- Task prompt
Can you rewrite the rows from the line containing "You are a GUI" through the end of the rows, requests included, scaling every click coordinate in the answers by 0.45 and rounding to whole numbers, with halves going up? Leave the pictures out.

- Material for this task
BEGIN
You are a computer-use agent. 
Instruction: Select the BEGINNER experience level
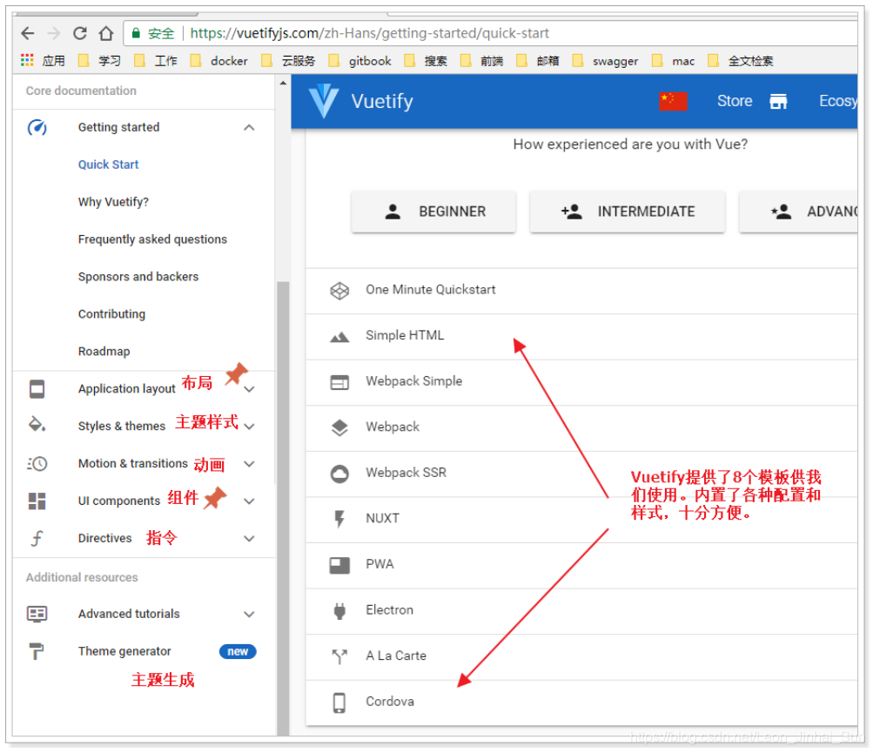tap(433, 211)
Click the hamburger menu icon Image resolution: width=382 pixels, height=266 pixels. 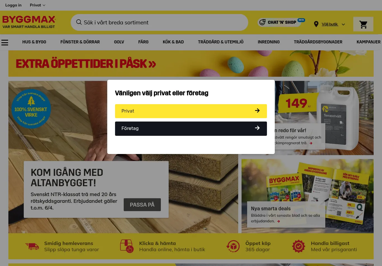tap(5, 42)
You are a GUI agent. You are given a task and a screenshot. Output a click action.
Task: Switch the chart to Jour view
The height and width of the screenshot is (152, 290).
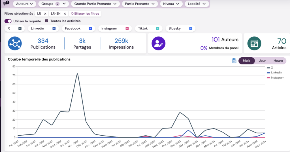click(262, 61)
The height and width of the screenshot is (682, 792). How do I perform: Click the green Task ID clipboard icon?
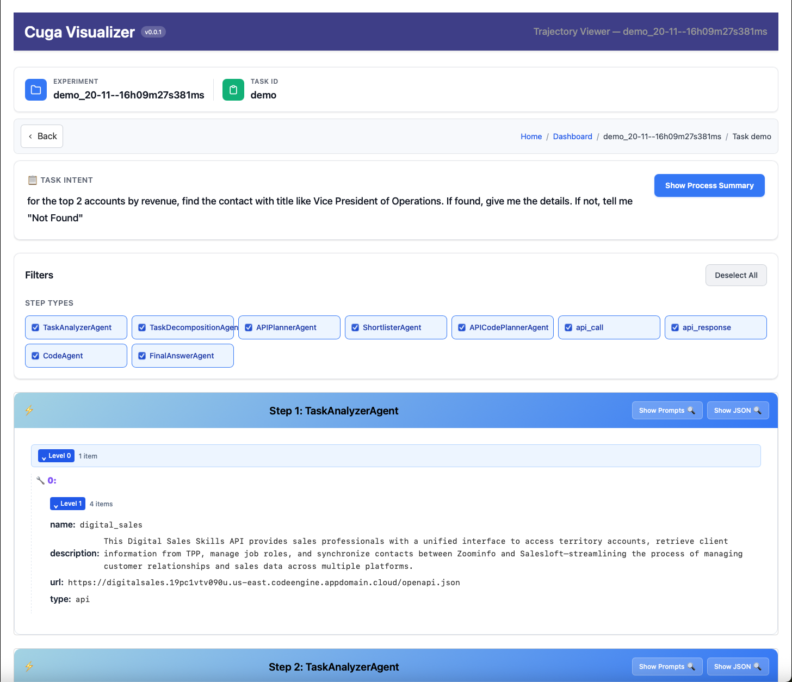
END
- Response to this task
You are a GUI agent. You are given a task and a screenshot. Output a click action.
Task: Switch the chart to Jour view
The height and width of the screenshot is (152, 290).
click(118, 27)
The height and width of the screenshot is (682, 792). How do I perform: Click the green Task ID clipboard icon?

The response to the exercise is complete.